[spambayes-bugs] [ spambayes-Bugs-782709 ] not match between actual score and what's shown in outlook

SourceForge.net noreply at sourceforge.net
Thu Aug 7 16:57:15 EDT 2003


Bugs item #782709, was opened at 2003-08-04 21:35
Message generated for change (Comment added) made by anadelonbrin
You can respond by visiting: 
https://sourceforge.net/tracker/?func=detail&atid=498103&aid=782709&group_id=61702

Category: Outlook
Group: None
Status: Open
Resolution: Invalid
Priority: 5
Submitted By: Fredrik Rodland (fmmr)
Assigned to: Mark Hammond (mhammond)
Summary: not match between actual score and what's shown in outlook

Initial Comment:
I noticed this for the first time today - running on the 
latest CVS.  Not sure how long this has been the case.

I've got folders wioth HAMs & SPAMs, and looked at the 
spam-score shown in outlooks Spam-field.  these does 
NOT match the actual score of a message - shown with 
the button 'shown spam clues for current message'.  this 
is the case also after scoring/filtering the messages.

filtering the messages (with 'score, but don't perform 
action') actually modifies the values of the Spam-field (I 
saw it during filtering), but these values are NOT equal 
to the actual values shown using the method above.

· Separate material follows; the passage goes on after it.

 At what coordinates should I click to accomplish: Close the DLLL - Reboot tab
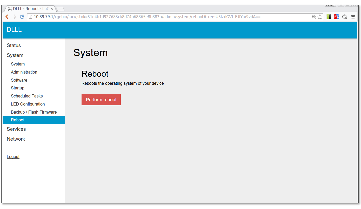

I use the spam-field as sort-criteria to track hams with 
high score and spams with low score, but the values are 
of no good anymore.

no traceback in the logs during filtering or viewing of 
manual spam-score.

----------------------------------------------------------------------

>Comment By: Tony Meyer (anadelonbrin)
Date: 2003-08-08 10:57

Message:
Logged In: YES 
user_id=552329

I have to go now, but I've narrowed it down a little.  When 
filtering, for some reason the email only has a few headers 
(even doing a Filter Now, not just when it arrives).  When 
showing clues, the email has them all.  (by email, I mean the 
result of msg.GetEmailPackageObject()).

For example (the first is from filtering, the second is the same 
message with show clues).  Bodies are identical and left out.

"""
>From nobody Fri Aug 08 10:51:09 2003
Return-Path: <mrs.victoria at breathe.com>
Delivered-To: ta-meyer at backend.pop.ihug.co.nz
Received: (qmail 11735 invoked from network); 26 Feb 2003 
02:54:26 -0000
Received: from grunt3.ihug.co.nz (203.109.254.43)
	by baldrick.ihug.co.nz with SMTP; 26 Feb
From: Mrs. Victoria Rinma.
"""

"""
>From nobody Fri Aug 08 10:53:24 2003
Return-Path: <mrs.victoria at breathe.com>
Delivered-To: ta-meyer at backend.pop.ihug.co.nz
Received: (qmail 11735 invoked from network); 26 Feb 2003 
02:54:26 -0000
Received: from grunt3.ihug.co.nz (203.109.254.43)
	by baldrick.ihug.co.nz with SMTP; 26 Feb 2003 
02:54:26 -0000
Received: from wibble.net [210.55.12.113] 
	by grunt3.ihug.co.nz with esmtp (Exim 3.35 #1 
(Debian))
	id 18nriD-0006El-00; Wed, 26 Feb 2003 15:54:26 
+1300
X-Wibble-Envelope-To: <tonym at madsods.gen.nz>
Received: from orson.icl.net (orson.vip.uk.com 
[194.176.218.10])
	by wibble.net (8.9.3/8.9.3/Debian 8.9.3-21) with 
ESMTP id PAA19831
	for <tonym at madsods.gen.nz>; Wed, 26 Feb 2003 
15:54:23 +1300
From: mrs.victoria at breathe.com
X-Authentication-Warning: wibble.net: Host orson.vip.uk.com 
[194.176.218.10]
	claimed to be orson.icl.net
Received: from localhost ([127.0.0.1] helo=orson.vip.uk.com)
	by orson.icl.net with esmtp (Exim 3.16 #1)
	id 18nrBv-0000O7-00; Wed, 26 Feb 2003 02:21:03 
+0000
Content-Disposition: inline
To: mrs.victoria at breathe.com
X-Originating-Ip: 216.139.169.9
MIME-Version: 1.0
Reply-To: mrs.victoria at caramail.com
Date: Wed, 26 Feb 2003 2:21:02 GMT
X-Mailer: EMUmail 4.5
Subject: ! message !
X-Webmail-User: 
mrs.victoria*breathe.com at pophost1.breathe.com
Message-Id: <E18nrBv-0000O7-00 at orson.icl.net>
X-MIME-Autoconverted: from 8bit to base64 by wibble.net id 
PAA19831
"""

----------------------------------------------------------------------

Comment By: Tim Peters (tim_one)
Date: 2003-08-08 10:10

Message:
Logged In: YES 
user_id=31435

I can confirm this:  I noticed today that the scores in my 
Spam columns looked wrong, and indeed the scores reported 
by "show spam clues" are correct, given the *H* and *S* 
scores reported there.  I did the full bit, asking to retrain the 
database from scratch, and to rescore all the messages 
trained on afterwards.  Don't know why yet, and (alas) no 
time to dig now.  Sometimes the spam score Outlook displays 
is larger than the correct value, sometimes smaller.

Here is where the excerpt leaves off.